A colleague asked “why do you think the TV air waves are filled with so many crime and justice show  from CSI to Law and Order:The Latest Variation on a Theme?” A bit no plussed ye Editor replied “Look at the venerable history of thrillers and whodunnits over the past 200 years starting with  Mary and Edgar Allan – its in the blood.”  The response…”Nahh, the only place one can find a hint of swift and fair justice is on the TV screen.” Ye Editor just laughed. But three articles caught my attention and changed my opinion:
NYTimes –  Former NH Mortgage Executive gets 15 years for Ponzi scheme – it appears the only way to get a mortgage meltdown conviction is on blatant Ponzi Scheming.
MortgageMeltdown.typepad.com -In First Subprime Criminal Trial, Managers Of Bear Stearns Hedge Fund Acquitted- this is an absolute must read on white crime trials; and so is the whole website.
HuffingtonPost – Too Big to Jail – this report from last summer demonstrate the tremendous influence the bank lobby has on the Obama administration.
Rolling Stone – “Everybody has fucked up, but Nobody has to go to jail – that’s your whole story…”
These three posts  illustrate the case that the Obama administration simply is not pursuing civil or criminal prosecutions of consequence against the top executives responsible for the Mortgage Meltdown in contrast what was done 15 years before in the Savings and Loan debacle. Now the banks are allowed to report on their own wrong doings and ,of course , very few have. The only convictions are slam dunk Ponzi schemes as the NYTimes story.

Some argue that the government is handcuffed because there are 16-20 different agencies doing the regulation. These agencies have a confusion of responsibilities and legal prerogatives which  regulatory reform did not change. Others say that these agencies lacked the laws to do the prosecutions[and cite the Galleon Insider trading prosecutions by the SEC as an example of competence when the law books  are solid]; but now with Dodd-Frank Financial Regulations Bill the agencies are now armed and dangerous.

But ye Editor is not so sanguine.
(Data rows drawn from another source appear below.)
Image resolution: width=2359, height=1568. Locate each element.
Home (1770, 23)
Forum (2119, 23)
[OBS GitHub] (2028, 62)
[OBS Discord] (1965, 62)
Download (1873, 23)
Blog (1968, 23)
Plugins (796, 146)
Many of the provisions of the Dodd-Frank bill have yet to be specified; but rather worked out in consultation with the affected financial banks and institutions, the regulating agencies  along with a now split Congress. Given its lax co-operation and singular lack of determination to root out Too Big To Fail, the financial community will certainly want to protect their own in Super LLC [Super Limited Liability Contracts-in-law]. And of course they have the bucks and Supreme Court of the US anointed lobbying power to assure that Laws on the Dodd-Frank books get written “their way”.

So it appears that White Collar Crime continues to pay big time .As expected,  Justice will only be served on TV. But even worse,  this failure on Too Big To Jail seems to confirm that Too Big To Fail III: Shaking the Union is only a matter of time in months not years or decades.